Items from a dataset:

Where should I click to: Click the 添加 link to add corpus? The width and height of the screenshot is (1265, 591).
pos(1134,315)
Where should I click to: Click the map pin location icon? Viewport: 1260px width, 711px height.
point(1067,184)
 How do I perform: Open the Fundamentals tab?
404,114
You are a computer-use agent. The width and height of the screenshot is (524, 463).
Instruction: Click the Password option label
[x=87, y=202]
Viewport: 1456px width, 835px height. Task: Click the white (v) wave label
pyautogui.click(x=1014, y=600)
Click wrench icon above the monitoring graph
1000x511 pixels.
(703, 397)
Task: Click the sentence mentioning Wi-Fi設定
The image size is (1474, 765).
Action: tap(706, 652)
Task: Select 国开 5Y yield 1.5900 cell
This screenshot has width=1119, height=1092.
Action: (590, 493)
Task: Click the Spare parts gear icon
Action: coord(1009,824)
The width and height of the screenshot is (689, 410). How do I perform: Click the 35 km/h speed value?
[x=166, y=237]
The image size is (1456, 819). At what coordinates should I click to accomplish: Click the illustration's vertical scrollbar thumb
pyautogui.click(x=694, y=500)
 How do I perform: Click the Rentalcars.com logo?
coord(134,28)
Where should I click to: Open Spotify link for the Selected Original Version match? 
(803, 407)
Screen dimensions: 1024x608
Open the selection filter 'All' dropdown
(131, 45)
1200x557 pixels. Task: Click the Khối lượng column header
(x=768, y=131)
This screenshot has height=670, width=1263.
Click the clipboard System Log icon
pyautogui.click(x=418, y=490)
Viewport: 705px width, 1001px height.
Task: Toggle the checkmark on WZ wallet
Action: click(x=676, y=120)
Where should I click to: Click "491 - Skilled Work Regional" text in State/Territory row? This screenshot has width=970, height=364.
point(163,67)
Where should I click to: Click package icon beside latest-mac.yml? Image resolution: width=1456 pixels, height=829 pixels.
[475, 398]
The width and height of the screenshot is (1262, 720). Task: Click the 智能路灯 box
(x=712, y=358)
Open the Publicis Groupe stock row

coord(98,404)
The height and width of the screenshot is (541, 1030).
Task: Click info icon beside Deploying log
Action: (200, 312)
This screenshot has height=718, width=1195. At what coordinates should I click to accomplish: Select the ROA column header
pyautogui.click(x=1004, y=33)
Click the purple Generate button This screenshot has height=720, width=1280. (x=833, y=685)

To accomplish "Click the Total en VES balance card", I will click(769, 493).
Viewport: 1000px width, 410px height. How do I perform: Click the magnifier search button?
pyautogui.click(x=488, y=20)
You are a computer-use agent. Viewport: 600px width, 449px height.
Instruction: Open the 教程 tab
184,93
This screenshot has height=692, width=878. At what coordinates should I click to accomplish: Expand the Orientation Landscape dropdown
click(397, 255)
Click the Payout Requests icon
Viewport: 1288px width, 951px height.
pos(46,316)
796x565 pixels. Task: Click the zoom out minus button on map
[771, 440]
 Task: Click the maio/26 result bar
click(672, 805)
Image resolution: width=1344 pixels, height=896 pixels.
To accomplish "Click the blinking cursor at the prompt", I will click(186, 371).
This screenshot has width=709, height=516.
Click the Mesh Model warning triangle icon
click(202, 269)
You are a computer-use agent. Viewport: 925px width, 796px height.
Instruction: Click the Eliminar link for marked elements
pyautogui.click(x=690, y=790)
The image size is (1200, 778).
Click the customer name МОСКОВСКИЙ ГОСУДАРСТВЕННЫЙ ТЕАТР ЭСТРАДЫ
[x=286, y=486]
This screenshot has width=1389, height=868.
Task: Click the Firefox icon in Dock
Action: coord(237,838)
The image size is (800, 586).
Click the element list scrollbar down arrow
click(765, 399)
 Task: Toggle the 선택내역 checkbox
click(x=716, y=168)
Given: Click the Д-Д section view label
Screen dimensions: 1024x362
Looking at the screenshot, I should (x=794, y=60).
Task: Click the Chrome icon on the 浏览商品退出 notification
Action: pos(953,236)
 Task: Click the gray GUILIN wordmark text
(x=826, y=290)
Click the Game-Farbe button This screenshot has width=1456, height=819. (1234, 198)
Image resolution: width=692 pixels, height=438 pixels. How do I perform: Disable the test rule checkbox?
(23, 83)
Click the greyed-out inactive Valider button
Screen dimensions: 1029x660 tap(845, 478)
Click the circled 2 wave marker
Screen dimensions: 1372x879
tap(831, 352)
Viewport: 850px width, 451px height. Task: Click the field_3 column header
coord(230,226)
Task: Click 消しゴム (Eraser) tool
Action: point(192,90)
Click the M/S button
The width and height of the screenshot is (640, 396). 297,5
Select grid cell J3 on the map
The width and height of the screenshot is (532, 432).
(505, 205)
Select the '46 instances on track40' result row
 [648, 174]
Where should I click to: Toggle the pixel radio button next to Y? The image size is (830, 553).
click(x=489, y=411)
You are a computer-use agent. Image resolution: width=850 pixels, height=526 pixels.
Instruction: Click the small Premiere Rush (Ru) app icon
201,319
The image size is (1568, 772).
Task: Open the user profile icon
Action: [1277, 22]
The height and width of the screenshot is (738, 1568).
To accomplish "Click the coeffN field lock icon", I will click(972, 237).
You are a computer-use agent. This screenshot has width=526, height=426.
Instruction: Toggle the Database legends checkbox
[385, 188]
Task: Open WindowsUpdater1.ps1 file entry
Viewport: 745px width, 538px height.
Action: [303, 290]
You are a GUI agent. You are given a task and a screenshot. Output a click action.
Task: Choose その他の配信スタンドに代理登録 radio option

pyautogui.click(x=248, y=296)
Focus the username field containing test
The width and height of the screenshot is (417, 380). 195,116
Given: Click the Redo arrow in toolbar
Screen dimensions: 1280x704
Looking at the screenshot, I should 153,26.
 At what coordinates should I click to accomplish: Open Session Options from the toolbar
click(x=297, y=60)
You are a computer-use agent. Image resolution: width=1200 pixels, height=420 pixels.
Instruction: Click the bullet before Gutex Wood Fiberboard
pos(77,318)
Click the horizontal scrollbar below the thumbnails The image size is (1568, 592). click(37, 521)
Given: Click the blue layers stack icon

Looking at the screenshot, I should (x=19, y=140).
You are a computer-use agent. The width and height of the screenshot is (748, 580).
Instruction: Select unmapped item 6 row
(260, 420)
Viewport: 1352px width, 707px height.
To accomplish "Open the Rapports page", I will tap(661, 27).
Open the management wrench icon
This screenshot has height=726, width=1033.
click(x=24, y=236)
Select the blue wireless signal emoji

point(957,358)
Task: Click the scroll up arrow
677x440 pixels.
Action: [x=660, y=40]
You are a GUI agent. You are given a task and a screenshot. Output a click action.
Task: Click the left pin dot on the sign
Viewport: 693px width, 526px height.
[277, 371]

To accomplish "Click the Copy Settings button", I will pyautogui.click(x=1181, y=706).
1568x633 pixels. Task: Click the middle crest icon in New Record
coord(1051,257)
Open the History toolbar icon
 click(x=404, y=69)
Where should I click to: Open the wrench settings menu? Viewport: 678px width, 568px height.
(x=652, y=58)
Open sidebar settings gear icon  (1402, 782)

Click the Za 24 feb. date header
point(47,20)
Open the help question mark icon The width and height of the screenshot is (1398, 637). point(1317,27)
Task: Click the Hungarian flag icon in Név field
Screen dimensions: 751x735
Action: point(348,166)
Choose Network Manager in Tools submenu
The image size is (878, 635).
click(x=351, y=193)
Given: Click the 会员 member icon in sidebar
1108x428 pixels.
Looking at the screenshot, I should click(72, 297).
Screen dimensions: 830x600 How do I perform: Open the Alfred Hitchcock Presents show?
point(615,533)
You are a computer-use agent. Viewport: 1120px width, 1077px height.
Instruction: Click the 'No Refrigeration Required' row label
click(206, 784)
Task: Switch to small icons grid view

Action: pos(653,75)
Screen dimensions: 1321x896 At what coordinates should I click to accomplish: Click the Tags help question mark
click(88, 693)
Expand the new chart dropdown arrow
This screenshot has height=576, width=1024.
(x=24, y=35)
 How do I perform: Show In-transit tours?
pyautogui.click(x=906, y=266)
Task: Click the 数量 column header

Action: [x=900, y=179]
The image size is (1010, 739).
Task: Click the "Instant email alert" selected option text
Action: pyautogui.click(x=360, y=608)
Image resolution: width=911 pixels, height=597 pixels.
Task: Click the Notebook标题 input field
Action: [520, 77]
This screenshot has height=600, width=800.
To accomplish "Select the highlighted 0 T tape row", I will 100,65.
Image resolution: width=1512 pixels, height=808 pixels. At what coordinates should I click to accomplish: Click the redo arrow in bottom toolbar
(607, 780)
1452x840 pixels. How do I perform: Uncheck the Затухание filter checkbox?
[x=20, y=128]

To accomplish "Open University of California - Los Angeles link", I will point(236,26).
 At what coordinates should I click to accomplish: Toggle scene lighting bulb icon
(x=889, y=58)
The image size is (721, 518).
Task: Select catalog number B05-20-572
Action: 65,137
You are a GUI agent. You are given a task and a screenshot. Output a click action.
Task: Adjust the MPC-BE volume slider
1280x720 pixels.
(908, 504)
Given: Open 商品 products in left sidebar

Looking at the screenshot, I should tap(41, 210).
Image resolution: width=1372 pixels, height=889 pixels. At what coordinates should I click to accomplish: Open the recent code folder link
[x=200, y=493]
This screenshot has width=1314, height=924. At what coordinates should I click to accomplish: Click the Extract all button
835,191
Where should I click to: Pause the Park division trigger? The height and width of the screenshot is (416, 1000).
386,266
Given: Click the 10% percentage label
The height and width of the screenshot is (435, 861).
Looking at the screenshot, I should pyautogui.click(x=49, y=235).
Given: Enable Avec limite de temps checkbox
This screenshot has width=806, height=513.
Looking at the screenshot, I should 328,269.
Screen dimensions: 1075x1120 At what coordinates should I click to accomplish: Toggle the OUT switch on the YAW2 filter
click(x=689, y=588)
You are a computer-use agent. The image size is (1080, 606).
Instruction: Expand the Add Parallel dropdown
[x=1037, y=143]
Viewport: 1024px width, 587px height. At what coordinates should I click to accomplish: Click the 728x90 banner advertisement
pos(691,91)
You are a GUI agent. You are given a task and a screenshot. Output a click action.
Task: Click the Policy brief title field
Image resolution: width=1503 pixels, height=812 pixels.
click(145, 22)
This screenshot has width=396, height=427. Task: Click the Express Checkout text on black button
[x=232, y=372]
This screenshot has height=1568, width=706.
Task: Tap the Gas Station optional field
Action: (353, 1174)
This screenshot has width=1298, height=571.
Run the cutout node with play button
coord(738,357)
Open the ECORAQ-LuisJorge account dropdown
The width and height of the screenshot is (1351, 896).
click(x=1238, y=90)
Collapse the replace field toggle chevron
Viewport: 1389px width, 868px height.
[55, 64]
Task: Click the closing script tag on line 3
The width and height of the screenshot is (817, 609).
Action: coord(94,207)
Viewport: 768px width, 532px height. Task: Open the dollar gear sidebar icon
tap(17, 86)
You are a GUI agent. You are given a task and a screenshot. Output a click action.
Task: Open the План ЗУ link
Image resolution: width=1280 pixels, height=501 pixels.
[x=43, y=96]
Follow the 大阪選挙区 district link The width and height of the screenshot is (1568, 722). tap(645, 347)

Exercise: Lay out the lines starting at the one containing "Task: Click the maio/26 result bar" and ending at the one containing "click(x=716, y=168)" as a Markdown table with the columns No. and Line. Number each line and skip any blank ones.

Response to the exercise:
| No. | Line |
|---|---|
| 1 |  Task: Click the maio/26 result bar |
| 2 | click(672, 805) |
| 3 | Image resolution: width=1344 pixels, height=896 pixels. |
| 4 | To accomplish "Click the blinking cursor at the prompt", I will click(186, 371). |
| 5 | This screenshot has width=709, height=516. |
| 6 | Click the Mesh Model warning triangle icon |
| 7 | click(202, 269) |
| 8 | You are a computer-use agent. Viewport: 925px width, 796px height. |
| 9 | Instruction: Click the Eliminar link for marked elements |
| 10 | pyautogui.click(x=690, y=790) |
| 11 | The image size is (1200, 778). |
| 12 | Click the customer name МОСКОВСКИЙ ГОСУДАРСТВЕННЫЙ ТЕАТР ЭСТРАДЫ |
| 13 | [x=286, y=486] |
| 14 | This screenshot has width=1389, height=868. |
| 15 | Task: Click the Firefox icon in Dock |
| 16 | Action: coord(237,838) |
| 17 | The image size is (800, 586). |
| 18 | Click the element list scrollbar down arrow |
| 19 | click(765, 399) |
| 20 |  Task: Toggle the 선택내역 checkbox |
| 21 | click(x=716, y=168) |